Downtown Miami is bustling and busy with shopping, banking, commerce, dining, cultural attractions, and events including sports and concerts, while nearby PortMiami is the largest cruise passenger terminal in the world and one of the top in the country for cargo. Adjacent to downtown proper is Calle Ocho (which translates to ‘8th Street’) in Little Havana, a three square mile district which serves as the heart of the city’s integral Cuban community. Common pursuits include shopping from open air stalls and fruit stands, sipping Cuban coffee, and partaking in ubiquitous imported cigars. Little Havana also contains the Paseo de Estrellas- a Walk of Stairs for Latin American artists. One of the city’s oldest neighborhoods, Coconut Grove has gone from the domain of starving artists to being known for beautiful old homes overlooking the bay. Fondly regarded as a beloved leafy green neighborhood in the central city, ‘the grove’ is the perfect place to simply stroll at leisure and perhaps enjoy bohemian inspired boutique shops and fusion dining.
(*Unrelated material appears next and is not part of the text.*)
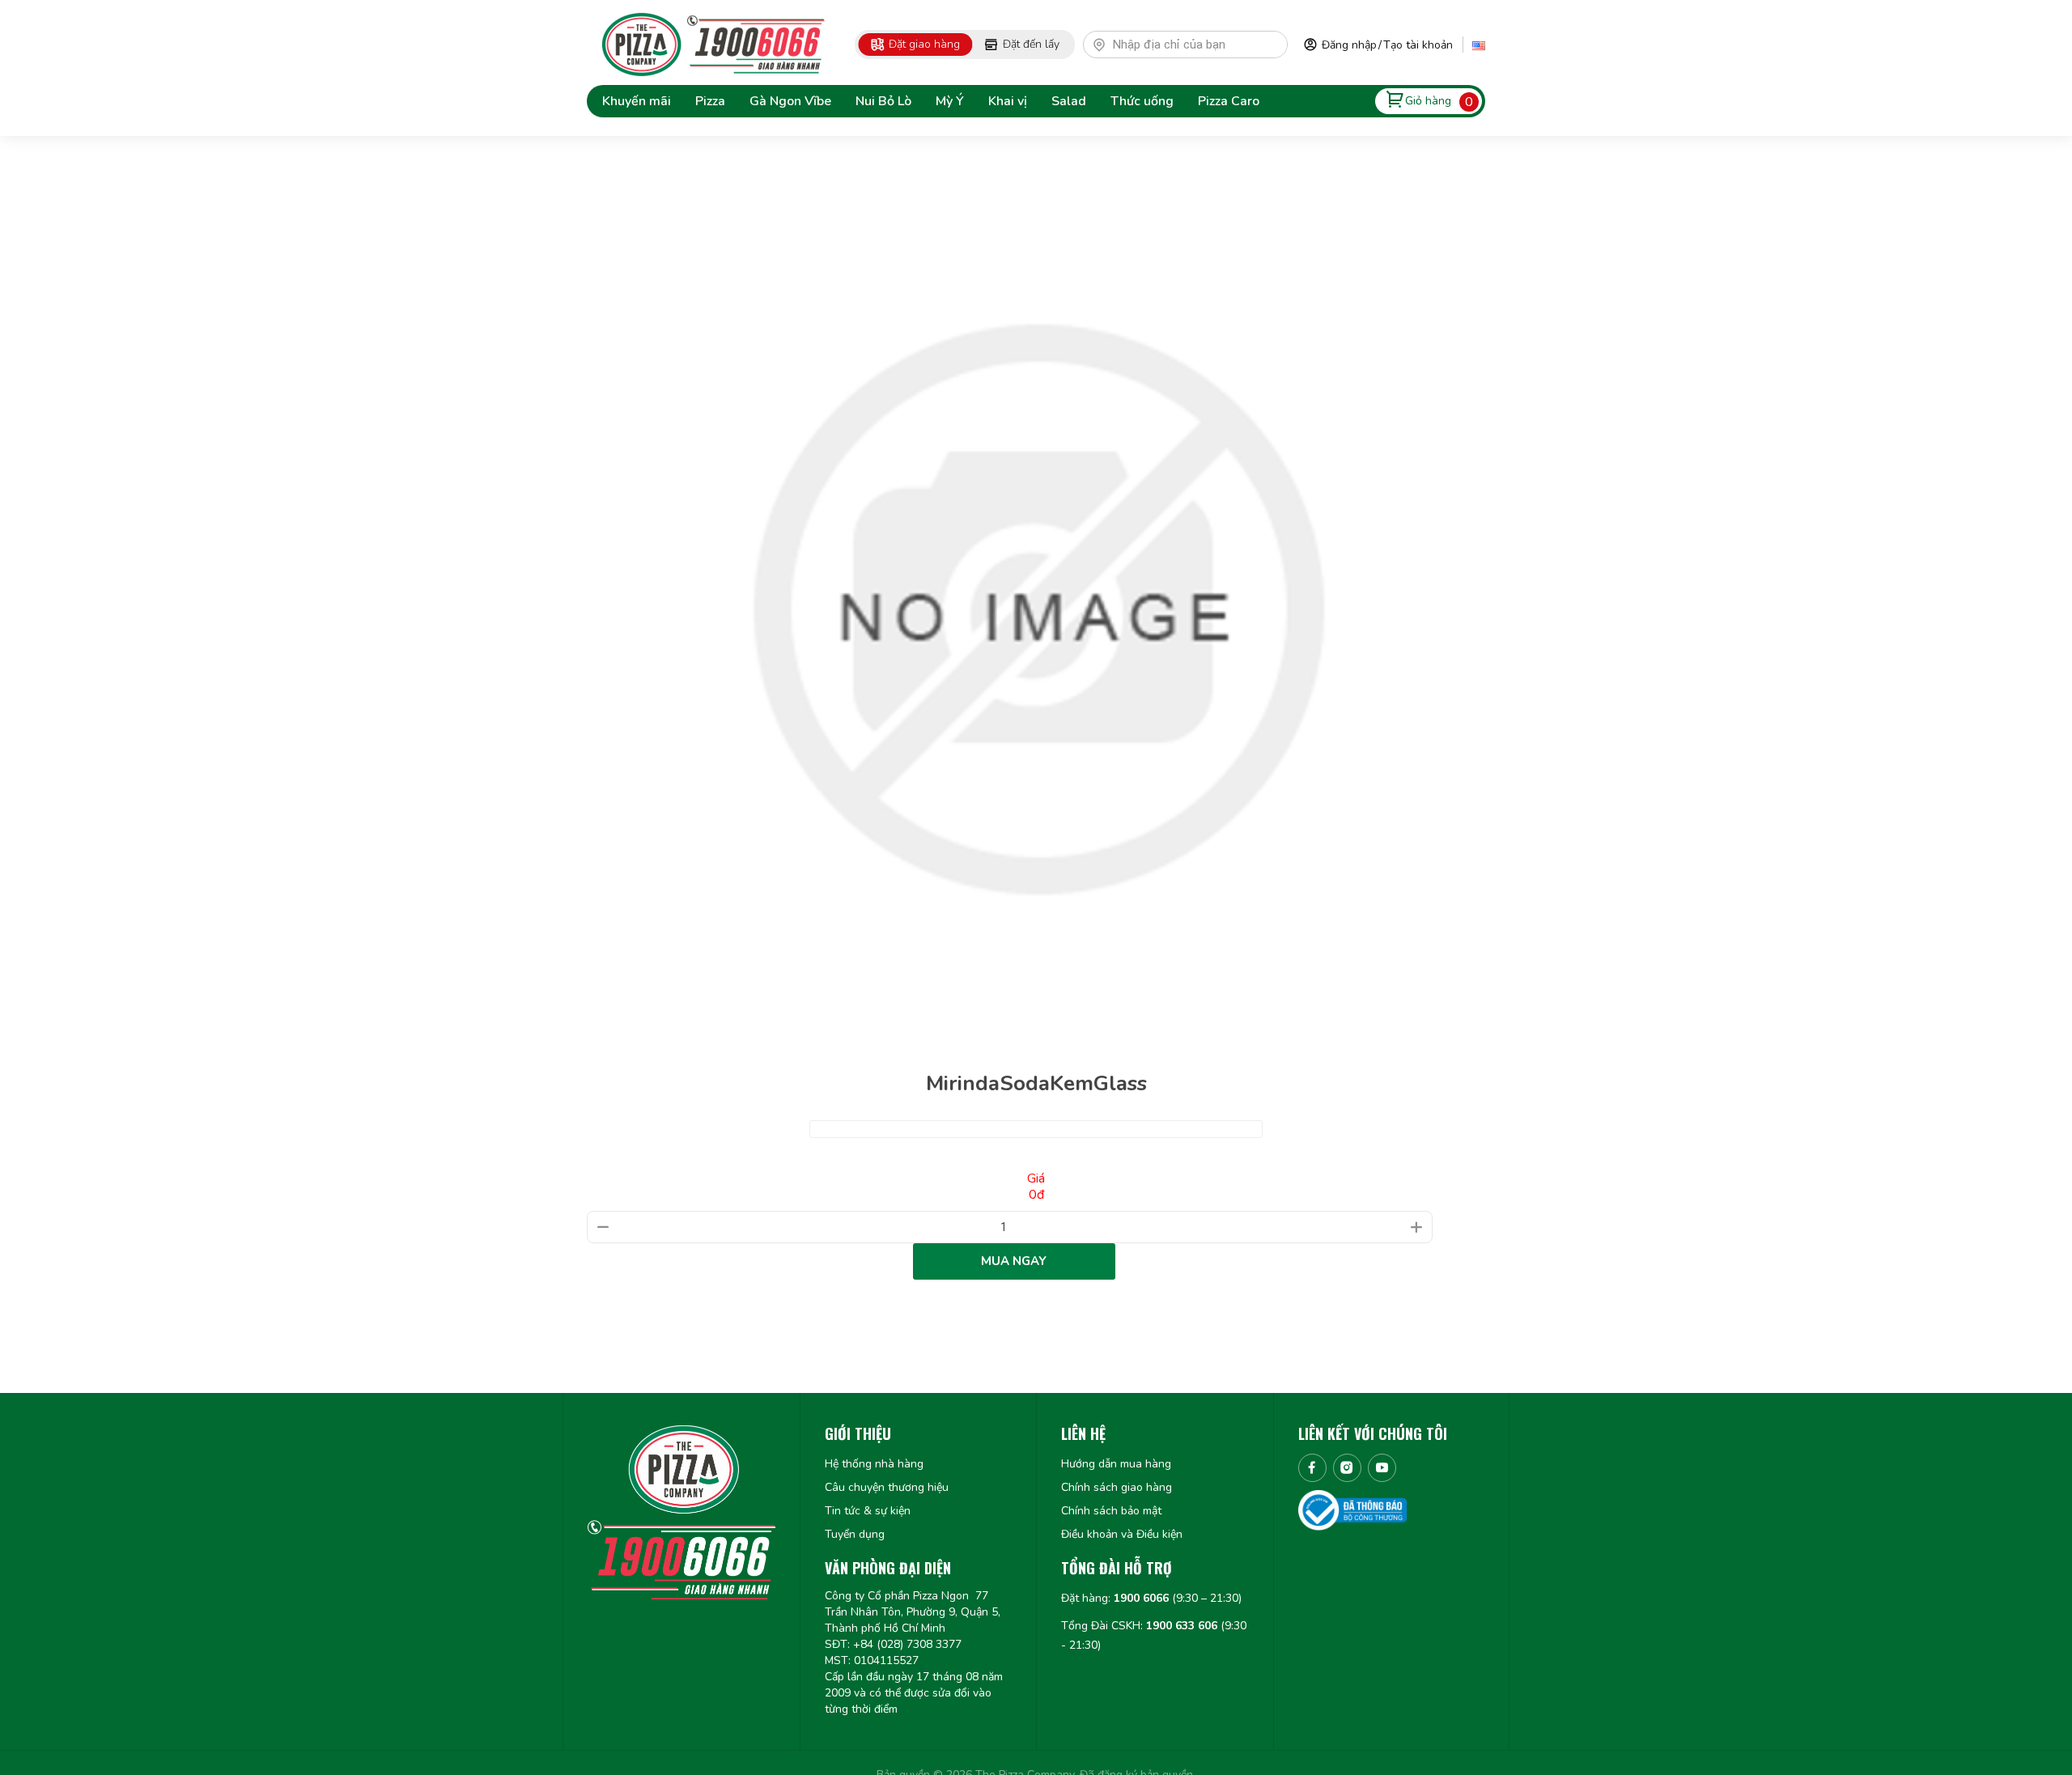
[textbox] (1192, 44)
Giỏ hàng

On the northern side of the city, trendy and hip Wynwood has since 2009 become the center of a vibrant new outdoor art scene. In a former warehouse district, the Wynwood Walls are an impressive display of 80,000 square feel of street art (‘graffiti’) by top artists such as Os Gemeos and Shepard Fairey (perhaps most known for the Obama “Hope” poster).
In a locale known for spectacular beaches, it may be surprising to learn that Miami Beach is not in the city of Miami proper. Constructed on an artificial barrier island within Biscayne Bay that was cleared of mangroves in the late 1800’s and originally used as a coconut farm, Miami Beach contains the sands of world famous and beloved South Beach. Visited daily by celebrities and a favorite of spring breakers, Miami Beach has the ‘fun in the sun on the sand’ that typifies Miami and the southern Florida experience. Beyond the beach and the nightlife, South Beach contains the pastel colored Art Deco District with nostalgic large sized neon signs. Built following a hurricane in 1926, these lovingly restored and repurposed buildings were inspired by European trends in Paris and the Mediterranean. At over 800 buildings dating from the 1920’s, 30’s, and 40’s, South Beach can lay claim to the world’s largest collection of Art Deco architecture. As a city, Miami Beach is unique in being bordered by two National Parks- Everglades and Biscayne- both are easily visited and worth your while.
Another Miami locale that properly is its own city, Coral Gables was laid out as an early planned community in the 1920’s that featured almost exclusively Mediterranean Revival homes. The city is perhaps most known for the Biltmore Hotel and Venetian Pool, both constructed in those grand early days. Restored and returned to hotel service in 1983 after being used as a hurricane emergency shelter, a hospital, and then a medical school, the Biltmore was once the place where ‘everyone who was anyone’ came to stay; notable guests included Ginger Rogers, Judy Garland, Bing Crosby, and Al Capone. Created in 1923 out of a former coral rock quarry, the Venetian Pool holds a whopping 830,000 gallons of spring water that is refreshed daily. Coral Gables is bisected by the Miracle Mile offers high end shopping and dining as well as top notch art galleries.